There was a mix of subtypes, it was relatively a little low on the CC patients, but I think you'll see the full data when the poster is presented next week. In terms of durability, without kind of getting beyond the data we currently have, I would say that based on the data from the PERSIST study, CFTR modulation appears to be kind of a long-term effect. There was really no diminution in the activity over 3-year period with KALYDECO monotherapy. And while, obviously, I can't speculate because we don't have such long-term data for the combination of 809 and ivacaftor, I would generalize it a little bit and just say that this mechanism appears to be one that produces a longer-lasting effect. And, obviously, we'll see as we get further data over the next couple of years how that turns out.
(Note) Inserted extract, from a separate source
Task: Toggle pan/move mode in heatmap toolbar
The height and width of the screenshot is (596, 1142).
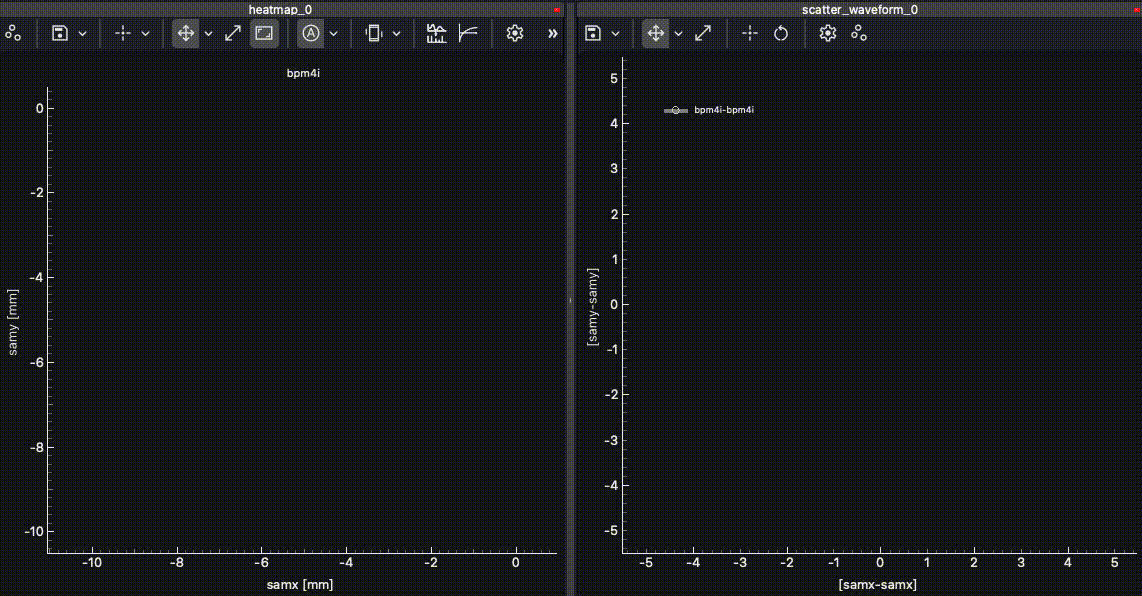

I think the payors, obviously, if I can speak for them, I think they, obviously, will be interested in and I think, obviously, very happy to see that this affect is long-lasting. And for the patients, clearly, very important.
Thank you. I'm going to turn it over to Jeff for some final remarks. Jeffrey M. Leiden: First of all, thank you for your questions today. I just want to finish with a very clear acknowledgment of our employees. This is obviously a difficult day for all of us here at Vertex and I want to make sure to acknowledge the incredible work that our employees did to develop and commercialize INCIVEK, we've treated more than 100,000 patients worldwide with very high cure rates. This is what it is, truly a breakthrough drug, and we have a lot more to do but I want to make sure to acknowledge what's been done by our employees because that really formed the foundation of our company going forward. Thanks very much for your questions and for joining the call today. Ian F. Smith: Thank you.
Ladies and gentlemen, thank you for participating in today's conference. This does conclude today's program. You may all disconnect. Have a great day everyone.